A especialista em saúde, Vanda Garibotti, reforça que o Estado possui uma economia muito baseada na agricultura, setor que utiliza muito agrotóxicos. Porém, a preocupação vai muito além. “Mesmo sendo na área agrícola em que os maiores volumes podem ser observados, a população, de um modo geral, faz uso desses produtos por meio dos raticidas, inseticidas, dentro de casa”, comenta.

Mesmo assim, Vanda acrescenta que a concentração dos ingredientes ativos, que tem toxicidade, é mais expressiva nos produtos utilizados em lavouras.

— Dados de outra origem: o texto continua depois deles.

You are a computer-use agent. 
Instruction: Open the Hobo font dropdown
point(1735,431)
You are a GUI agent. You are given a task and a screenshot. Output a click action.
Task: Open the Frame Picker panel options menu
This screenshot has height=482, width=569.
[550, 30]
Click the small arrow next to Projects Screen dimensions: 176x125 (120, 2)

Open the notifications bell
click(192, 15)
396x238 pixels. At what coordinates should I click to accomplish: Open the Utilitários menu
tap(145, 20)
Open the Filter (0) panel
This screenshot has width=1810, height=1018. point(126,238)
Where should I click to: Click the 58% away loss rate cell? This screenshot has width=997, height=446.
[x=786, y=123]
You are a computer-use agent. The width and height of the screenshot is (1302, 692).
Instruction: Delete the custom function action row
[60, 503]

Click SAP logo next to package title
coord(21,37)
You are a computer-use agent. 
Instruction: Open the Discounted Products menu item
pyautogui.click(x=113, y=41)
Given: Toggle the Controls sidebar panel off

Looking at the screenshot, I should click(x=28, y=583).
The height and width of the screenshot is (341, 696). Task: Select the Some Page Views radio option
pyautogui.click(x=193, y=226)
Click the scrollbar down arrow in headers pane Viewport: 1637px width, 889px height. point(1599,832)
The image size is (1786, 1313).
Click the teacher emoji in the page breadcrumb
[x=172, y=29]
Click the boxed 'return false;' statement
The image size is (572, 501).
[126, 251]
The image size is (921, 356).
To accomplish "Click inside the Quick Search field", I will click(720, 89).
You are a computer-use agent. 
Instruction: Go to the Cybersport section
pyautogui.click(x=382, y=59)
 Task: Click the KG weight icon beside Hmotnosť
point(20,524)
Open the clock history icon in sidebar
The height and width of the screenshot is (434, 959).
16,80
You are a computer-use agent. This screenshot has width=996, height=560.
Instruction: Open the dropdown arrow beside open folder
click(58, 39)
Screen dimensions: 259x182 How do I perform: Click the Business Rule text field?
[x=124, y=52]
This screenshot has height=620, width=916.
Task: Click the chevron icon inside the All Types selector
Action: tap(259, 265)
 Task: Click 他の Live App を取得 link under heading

Na opinião da profissional da AMRIGS, a principal preocupação é que, muitas vezes nos municípios que tem a prática agrícola como principal atividade econômica, os setor saúde nem sempre tem uma sensibilidade para fazer o diagnóstico, atendimento mais adequado, e muitas vezes, não visualiza esses riscos à saúde e também não faz as atividades de prevenção. “Por isso também fizemos um trabalho de orientação dos profissionais de saúde para que acompanhem melhor essa realidade. Do mesmo modo, notifiquem os casos de intoxicação para que saibamos quais os produtos que estão provocando esse problema e possamos fazer uma reavaliação junto à Agência Nacional de Vigilância Sanitária – responsável por registrá-los – na tentativa de tirar do mercado os que apresentarem maior toxicidade”, salienta.

Vanda destaca que é essencial trabalhar com redução de danos; incentivar o uso de equipamentos de proteção individual no momento do contato com agrotóxicos; e que a aplicação seja feita da forma mais coerente possível para evitar deriva, por exemplo, quando o produto vai muito além da área de cultivo e atinge moradores do entorno e até área urbanas.